● **TEXTE D'EXERCICE**
┌──

La seconde crise générale du capitalisme pose un défi extrêmement grand au prolétariat de par la rationalisation qui en découle. La bourgeoisie ne peut en effet que se précipiter dans un vaste mouvement de restructuration sur le dos des masses, afin de chercher à sauvegarder le taux de profit.
Face à cette opération d’envergure, la réponse ne peut qu’être politique avant tout, ce qui implique également une initiative de défense des intérêts matériels des masses sur le terrain immédiat des revendications élémentaires.
Historiquement, ce sont les syndicats qui jouent ici le rôle de levier essentiel pour une telle activité. Or, ceux-ci possèdent en France un style corrompu et prétentieux. Ils sont à la fois divisés et sans réelle base de masse, à part chez les fonctionnaires. Ils sont donc en décalage complet avec le défi historique auquel fait face le prolétariat. La question syndicale se pose ainsi avec une grande acuité et soit les syndicats seront une partie du problème, soit une partie de la solution.
Le premier moment de la question syndicale
Du point de vue communiste, la question syndicale a connu deux moments.

└──

● **À FAIRE**
1. D'après le texte sur la question syndicale, dans quel groupe les syndicats français disposent-ils d'une base de masse ?
2. Relevez tous les défauts que le texte sur la question syndicale attribue aux syndicats en France.
3. Reproduisez sans rien modifier le passage du texte sur la question syndicale qui s'ouvre sur les mots contenant « La seconde crise » et se ferme sur « taux de profit. ».
Les items n'ont aucun lien avec le texte sur la question syndicale.

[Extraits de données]
┌──

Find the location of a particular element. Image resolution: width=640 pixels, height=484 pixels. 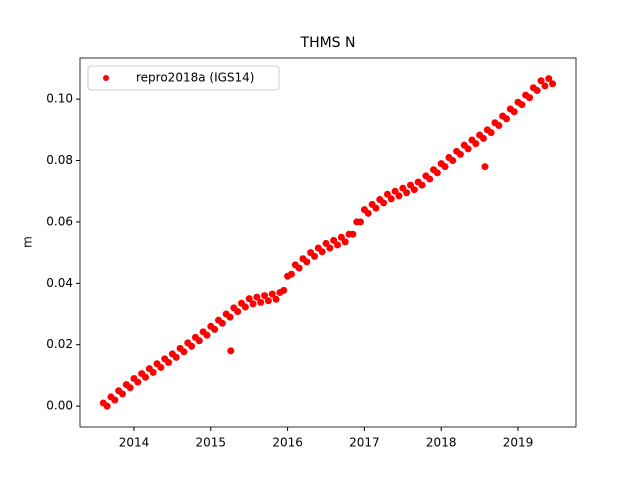

x-tick-label: 2016 is located at coordinates (288, 443).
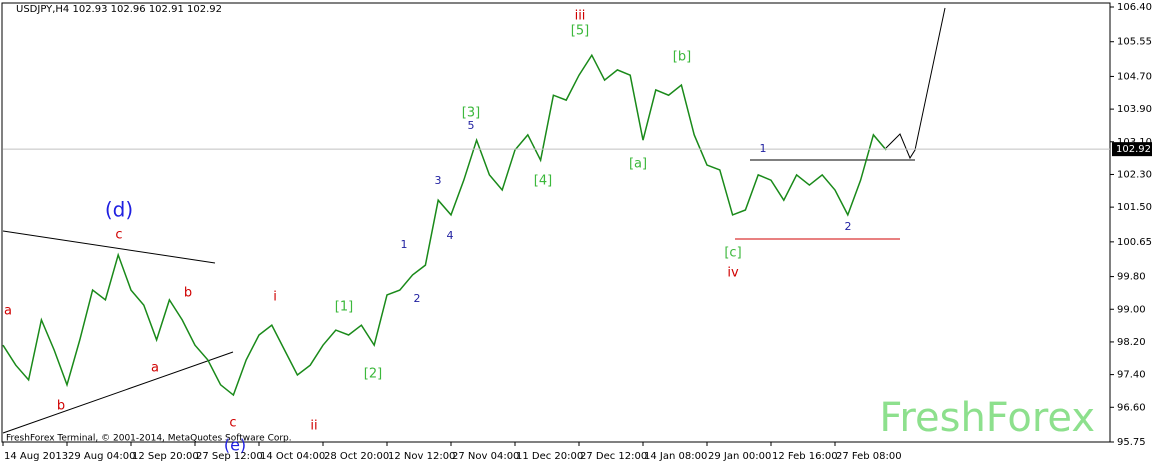 This screenshot has width=1154, height=465. What do you see at coordinates (438, 180) in the screenshot?
I see `wave-label: 3` at bounding box center [438, 180].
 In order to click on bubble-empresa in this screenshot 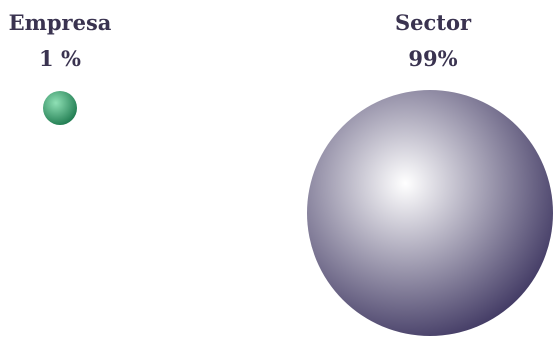, I will do `click(60, 108)`.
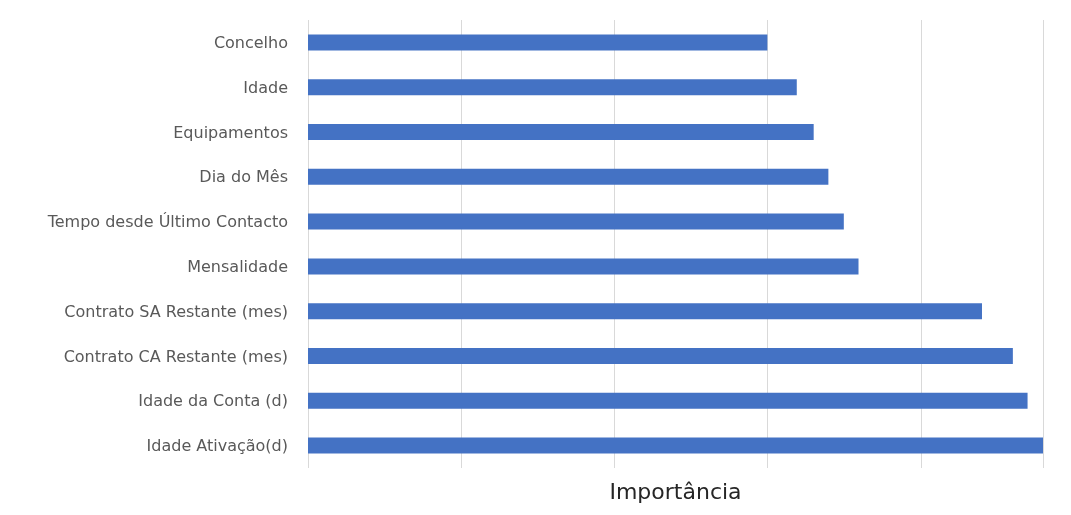 Image resolution: width=1071 pixels, height=515 pixels. Describe the element at coordinates (217, 446) in the screenshot. I see `y-tick-label: Idade Ativação(d)` at that location.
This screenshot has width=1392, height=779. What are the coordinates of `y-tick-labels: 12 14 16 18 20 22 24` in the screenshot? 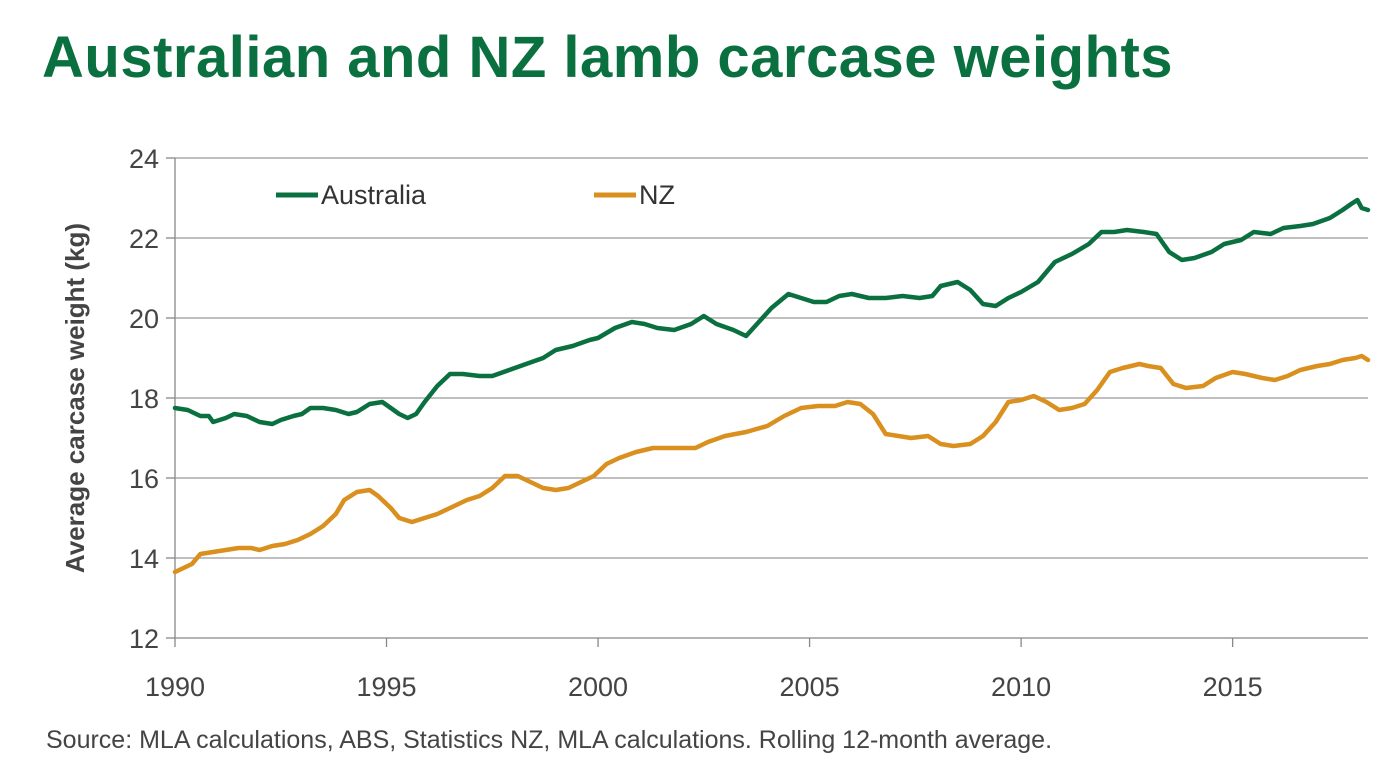 It's located at (144, 399).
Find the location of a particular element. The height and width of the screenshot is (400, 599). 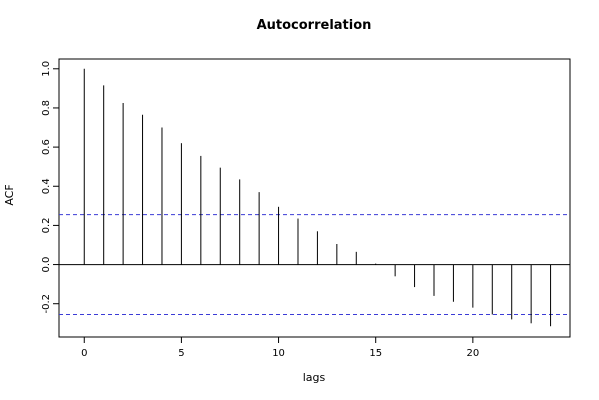

y-axis-label: ACF is located at coordinates (10, 194).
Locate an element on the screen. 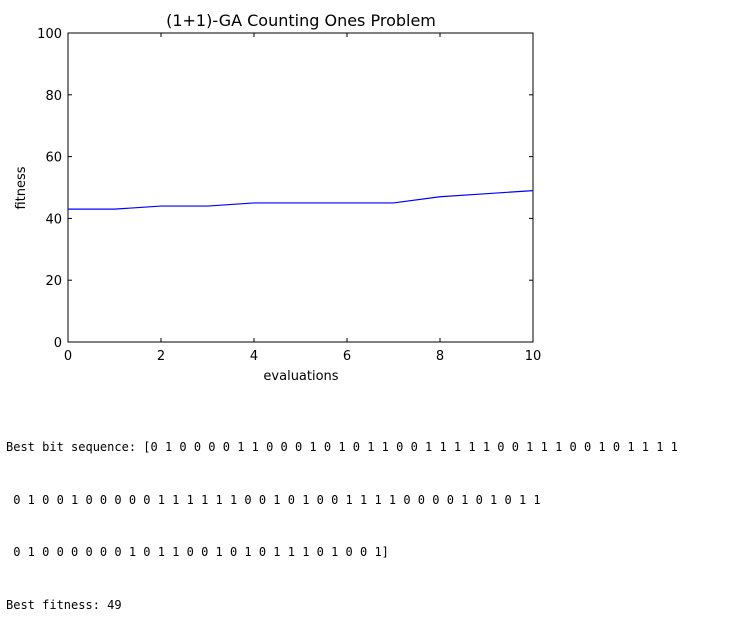 This screenshot has width=729, height=632. y-axis-label: fitness is located at coordinates (22, 188).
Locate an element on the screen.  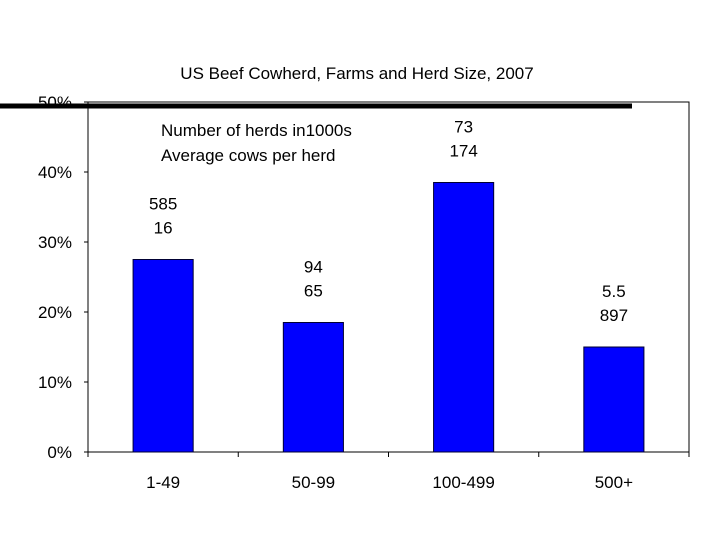
y-tick-label: 30% is located at coordinates (55, 242).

└──

● **RÉPONSES**
1. Chez les fonctionnaires.

2.
- Un style corrompu et prétentieux
- Ils sont divisés
- Ils sont sans réelle base de masse, à part chez les fonctionnaires
- Ils sont en décalage complet avec le défi historique auquel fait face le prolétariat

3.
La seconde crise générale du capitalisme pose un défi extrêmement grand au prolétariat de par la rationalisation qui en découle. La bourgeoisie ne peut en effet que se précipiter dans un vaste mouvement de restructuration sur le dos des masses, afin de chercher à sauvegarder le taux de profit.